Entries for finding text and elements
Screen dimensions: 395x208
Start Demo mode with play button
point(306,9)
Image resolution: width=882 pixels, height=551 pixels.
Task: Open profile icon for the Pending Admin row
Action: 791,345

> [What is needed] Set out every line of the material above as a numbered list, skipping any blank lines.

> [Solution to the problem]
1. Screen dimensions: 395x208
2. Start Demo mode with play button
3. point(306,9)
4. Image resolution: width=882 pixels, height=551 pixels.
5. Task: Open profile icon for the Pending Admin row
6. Action: 791,345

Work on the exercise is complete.